You might notice that we didn't get all 191 results above. That's because the function only shows 25 when we are in the Jupyter notebook. However, the **esummary.py** file that is in this directory will show every result when you run it from the command line.

---
I'm sure you want to know what else is considered *summary* information for a GenBank record. You can, of course, look that up in the documentation on the web. But, for the database on which we just ran our query (*nucleotide* in this case), we can look at all the information returned for the last result. We used the **rec** variable to hold each record and so just like any other Python variable we can look to see what it contains.

Run the cell below that has **print rec** in it.

In [None]:
print rec

There's nothing special about that **rec** name, we could have called it by whatever valid Python variable name we wanted.

What you see above is how Python shows you a **dict**ionary variable. The dictionary is enclosed in set braces {} and each item in the dictionary has the format **key: value** separated by commas. The first item is named 'Status' and has the value 'live' and the last item is named 'Gi' and has the value 239583884. That is, if you ran the search above last. If you ran other searches, the keys should still be there but the values would be different.

This shows us we could add some additional fields to Accn, TaxonID, Length, Title. For example, show the CreateDate and the UpdateDate. But not a lot more than that. If we want more we need a different call to GenBank.

---
Now let's make a script that will return more of the information than esummary. It will show us an example when run. However, importantly, it will define the **efetch** function that we can use for more purposes in this notebook page.

In [None]:
#!/usr/bin/env python

# usage: efetch.py IDs [ [-gb] | [-f <feature_name>|all [-q <qualifier_name>|all]] [-s max_seqlen] ]
#
# return the summary records that correspond to the Accession IDs 
# number of matching records written to stderr
# first line is column names of gID TaxID Length and Title
# rest of lines are summaries with these fields for the records
# fields separated by | since that is not a likely character in Title

import sys
from Bio import Entrez
Entrez.email = "ccg@calacademy.org"

______

● **Problems to work on**:
a) Answer these questions using the tutorial extract, with each answer on its own line:
(i) How many results does the function show when run in the Jupyter notebook?
(ii) What value does the dictionary item named 'Status' have?
(iii) Which function does the new script define for further use in the notebook page?
b) Decide whether each statement agrees with the tutorial extract, and support each answer with the deciding words quoted from it:
(i) The esummary.py file shows every result when it is run from the command line.
(ii) The variable holding each record has to be named rec.
(iii) In the output of the efetch.py script, fields are separated by commas.
The lines that follow come from a separate source, not from the tutorial extract.

______

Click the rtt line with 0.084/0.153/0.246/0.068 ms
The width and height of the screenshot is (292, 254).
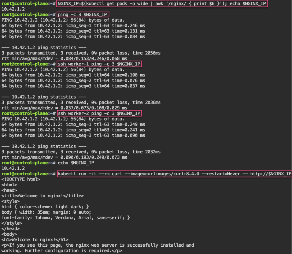(64, 58)
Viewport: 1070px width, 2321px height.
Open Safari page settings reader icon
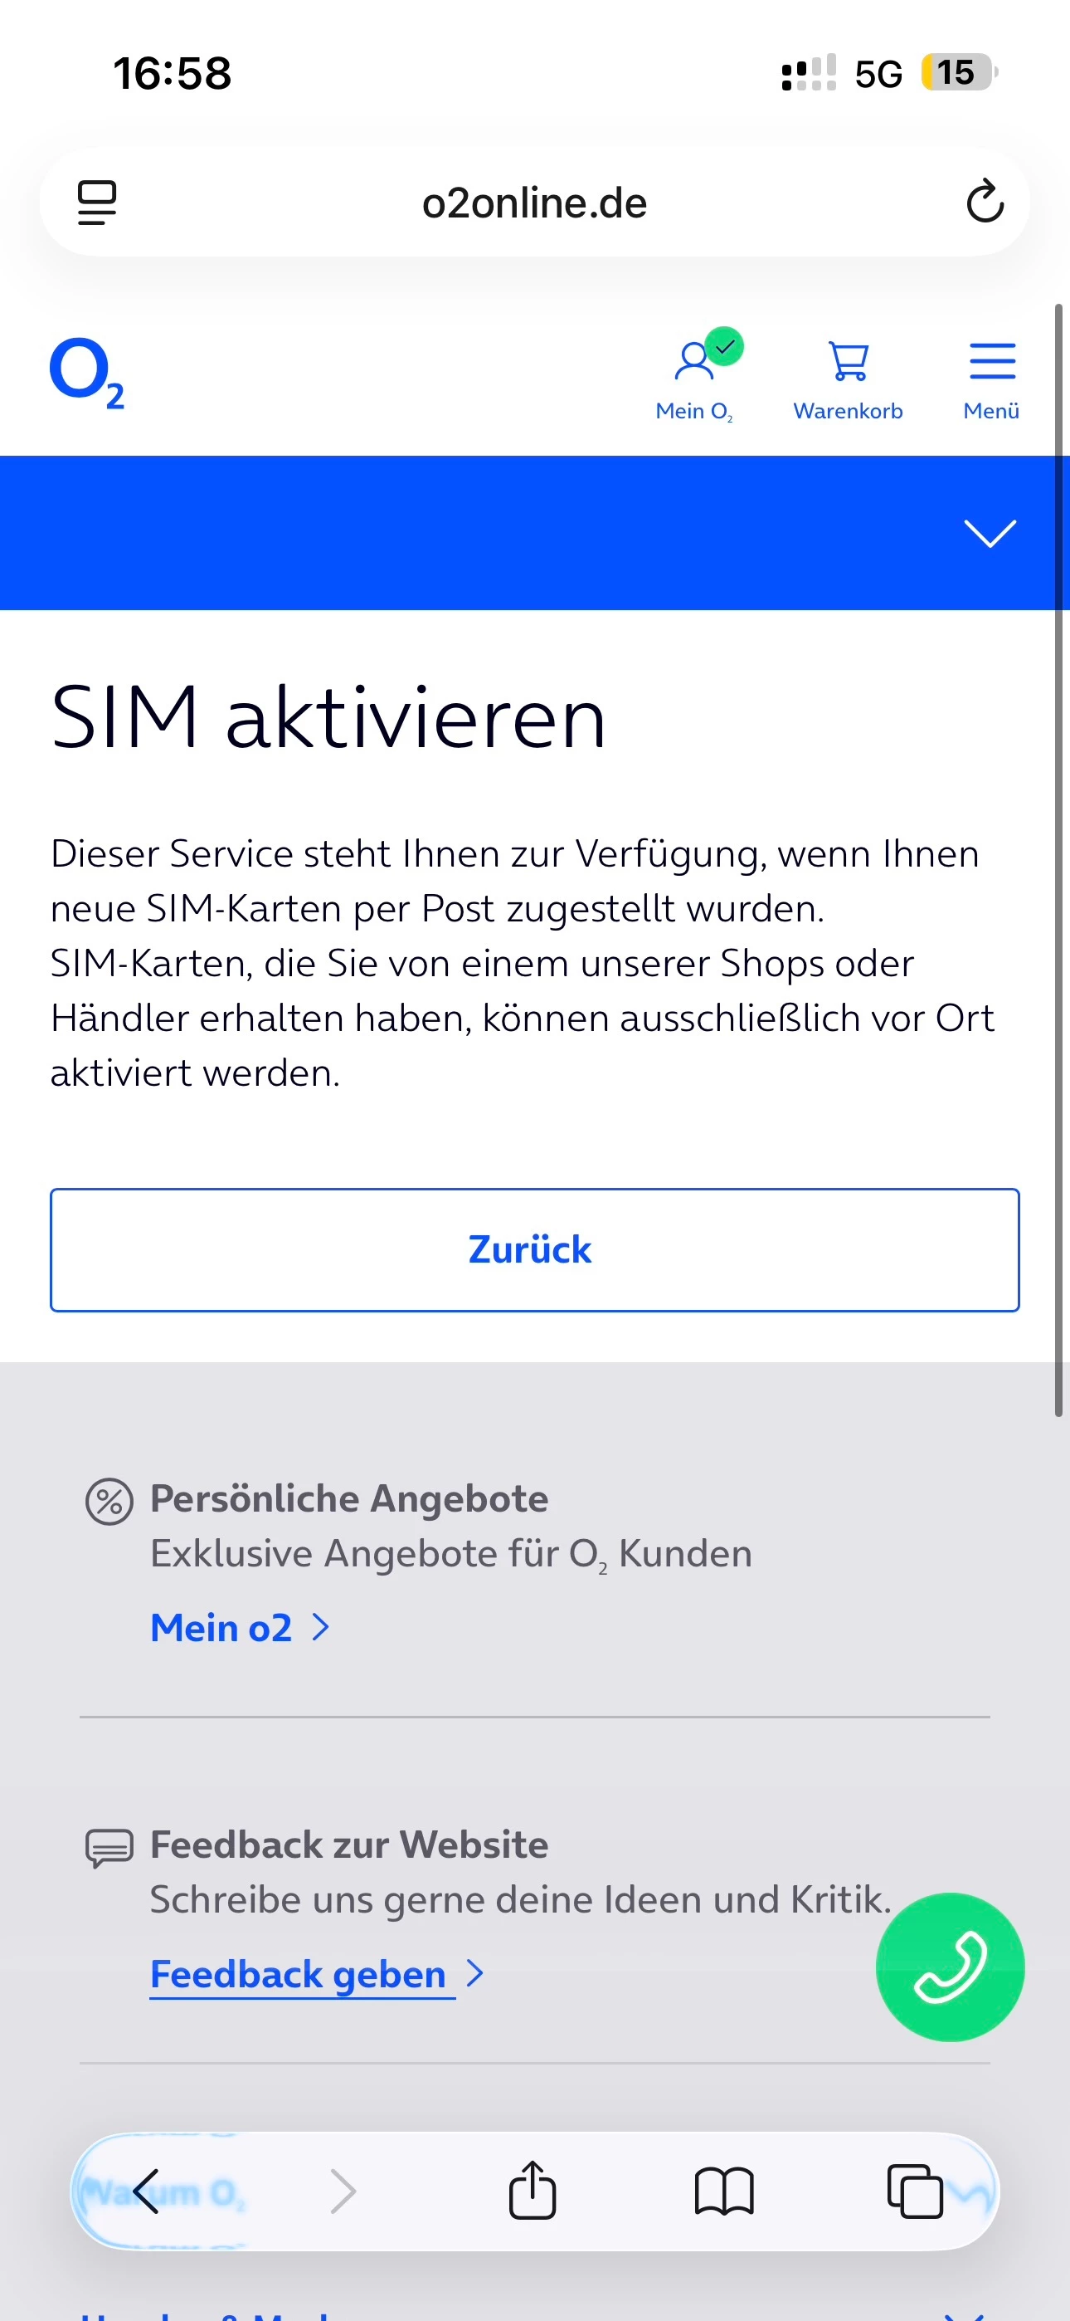pos(96,202)
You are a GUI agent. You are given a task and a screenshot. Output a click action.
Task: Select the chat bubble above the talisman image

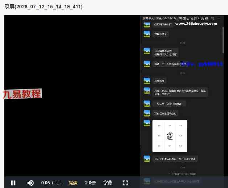(165, 114)
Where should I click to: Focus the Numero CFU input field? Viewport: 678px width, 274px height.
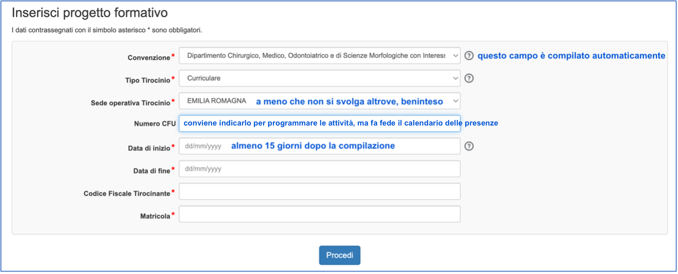(319, 123)
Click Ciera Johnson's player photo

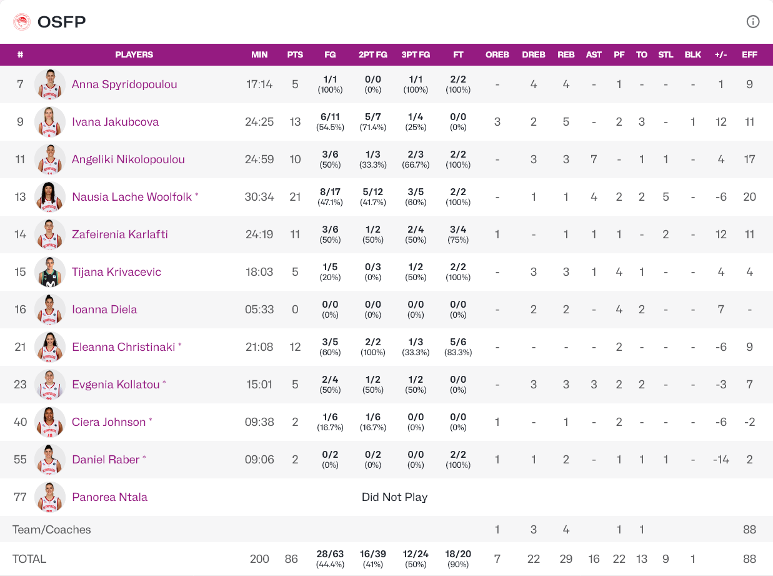[x=50, y=422]
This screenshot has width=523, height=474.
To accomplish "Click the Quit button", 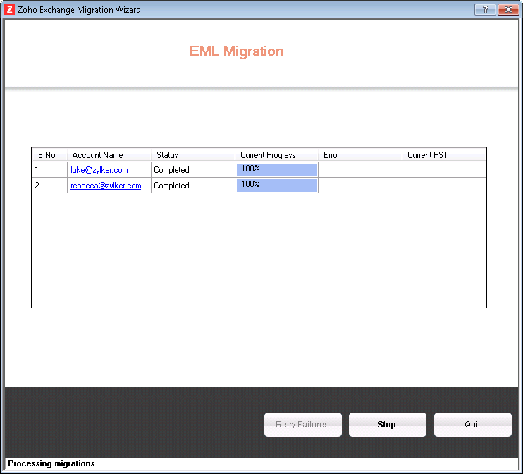I will point(472,425).
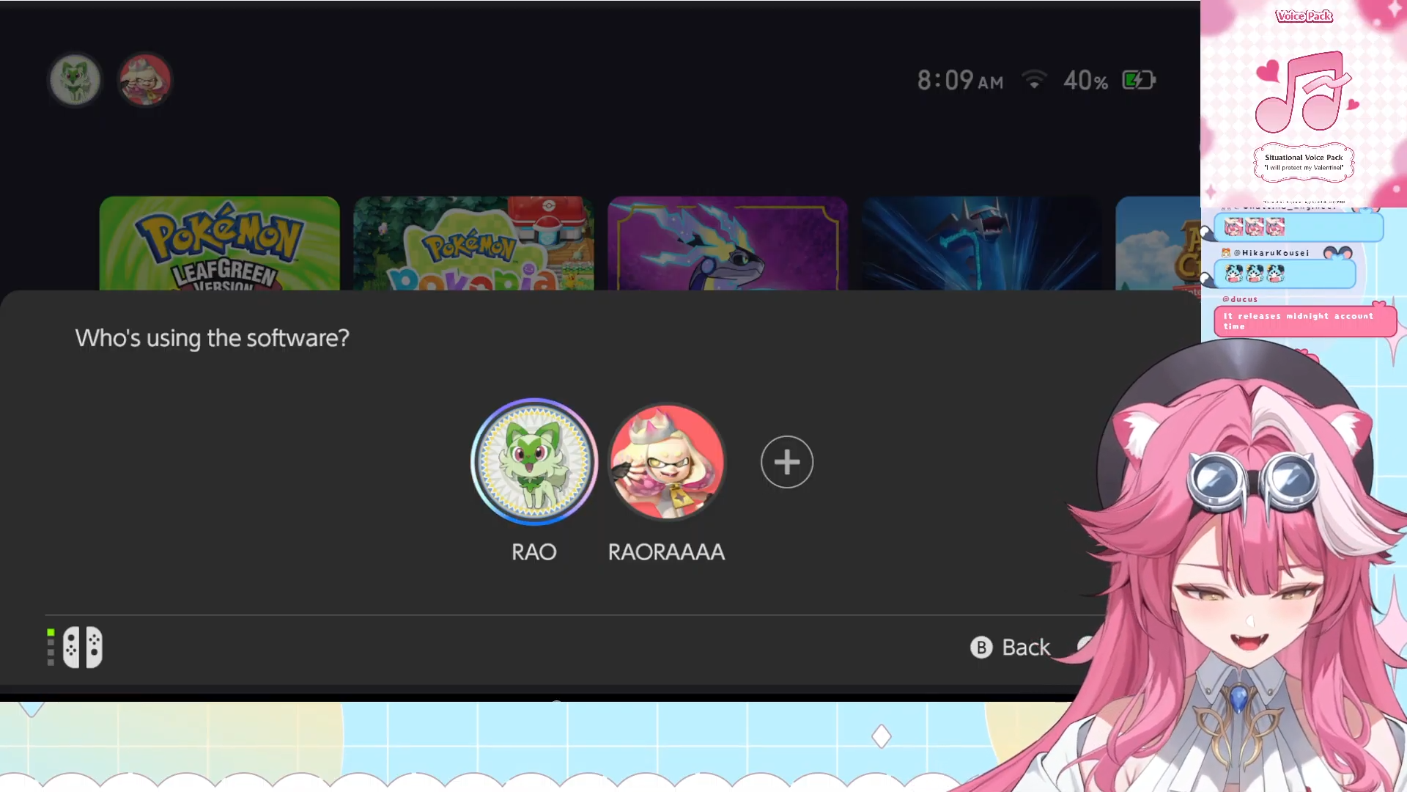
Task: Click the ducus chat message bubble
Action: (1304, 321)
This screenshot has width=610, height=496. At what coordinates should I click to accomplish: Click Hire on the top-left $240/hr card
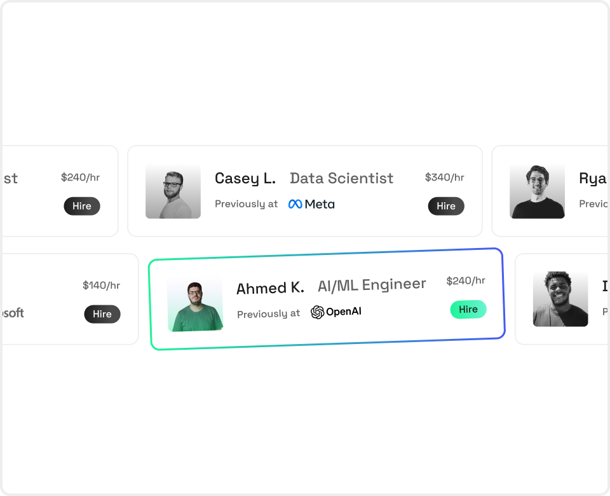tap(82, 206)
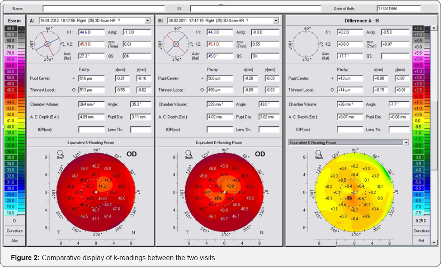The width and height of the screenshot is (441, 267).
Task: Click the Pupil Center plus marker in panel A
Action: 74,78
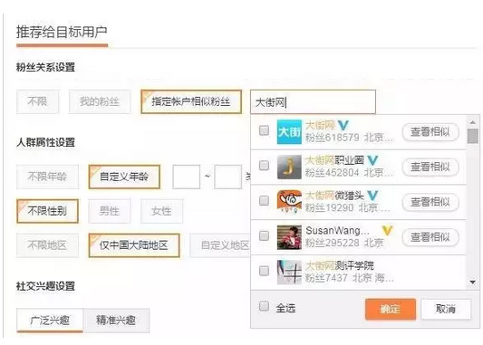Click the yellow V badge beside SusanWang
Viewport: 483px width, 345px height.
point(387,230)
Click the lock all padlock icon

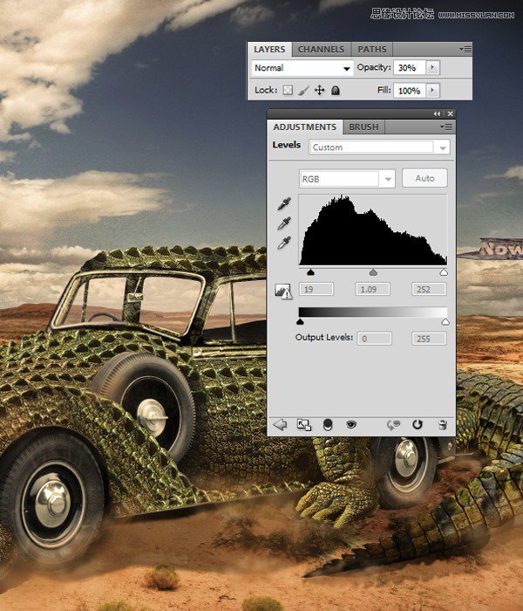(336, 91)
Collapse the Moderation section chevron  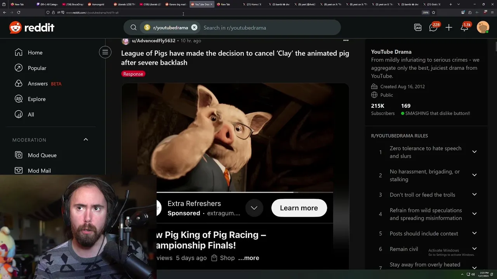coord(86,140)
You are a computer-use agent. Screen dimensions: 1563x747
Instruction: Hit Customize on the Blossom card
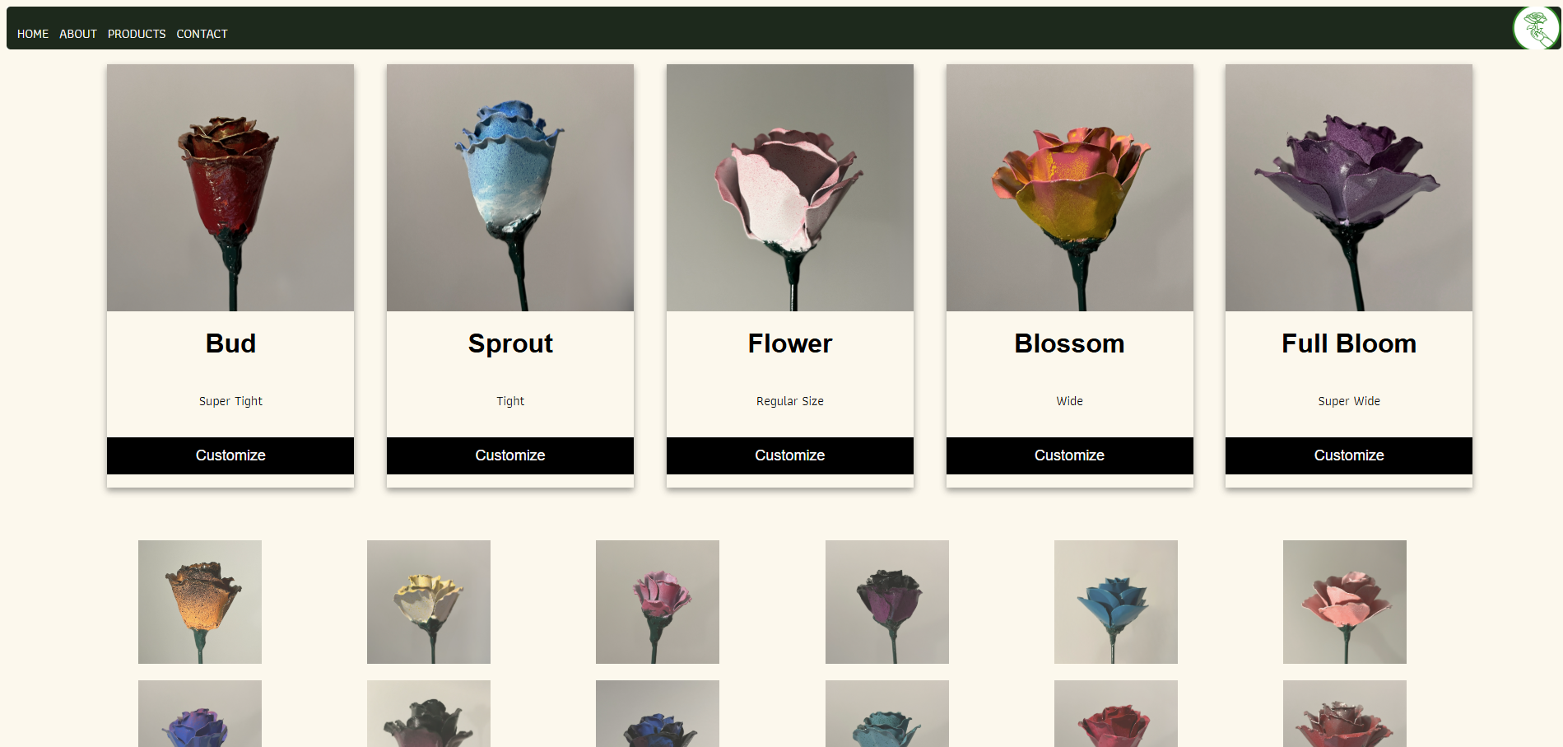tap(1069, 455)
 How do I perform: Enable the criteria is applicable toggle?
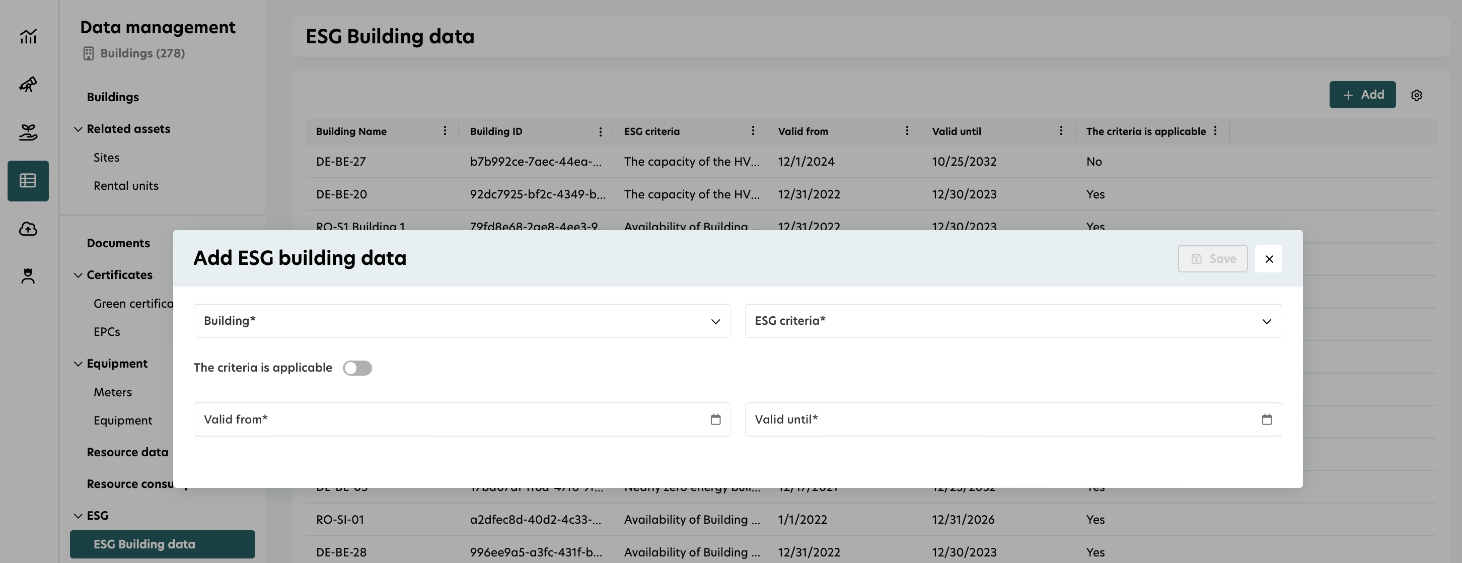pyautogui.click(x=358, y=368)
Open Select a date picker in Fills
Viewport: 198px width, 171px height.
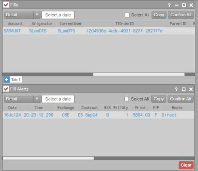point(58,15)
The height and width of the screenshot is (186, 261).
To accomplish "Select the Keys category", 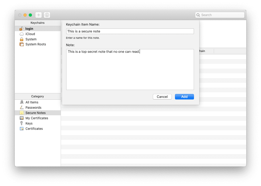I will click(x=29, y=123).
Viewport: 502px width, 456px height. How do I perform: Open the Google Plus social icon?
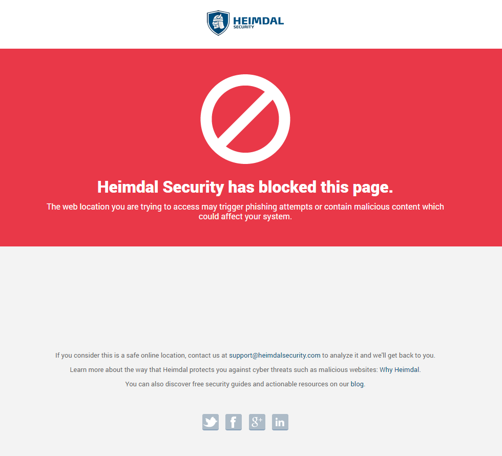click(x=257, y=422)
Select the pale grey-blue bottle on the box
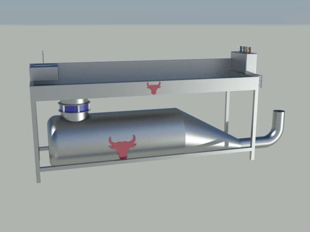 pos(247,50)
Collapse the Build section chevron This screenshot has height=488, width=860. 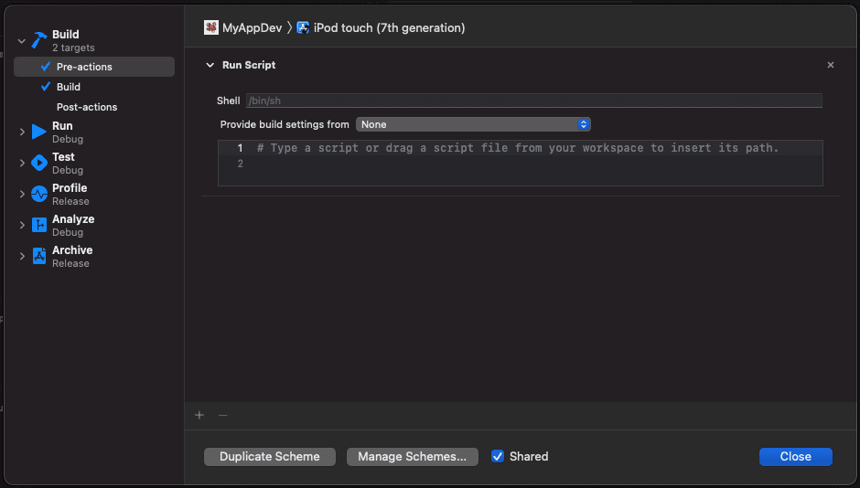pyautogui.click(x=22, y=41)
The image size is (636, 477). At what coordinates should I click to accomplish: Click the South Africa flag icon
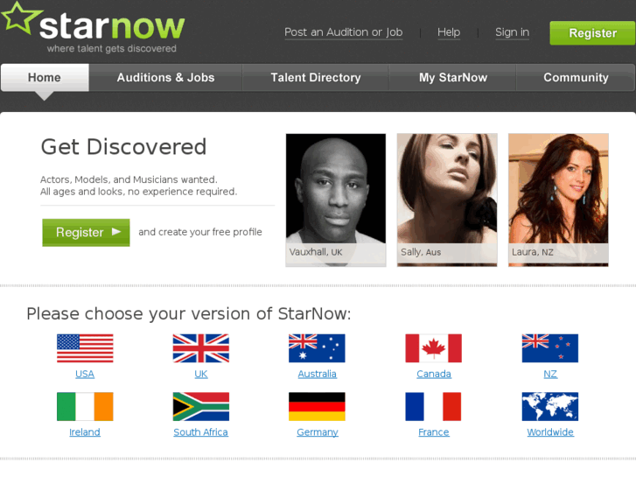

______

● **Responses by task**:
a)
(i) 25
(ii) 'live'
(iii) efetch

b)
(i) Yes: "will show every result when you run it from the command line"
(ii) No: "we could have called it by whatever valid Python variable name we wanted"
(iii) No: "fields separated by | since that is not a likely character in Title"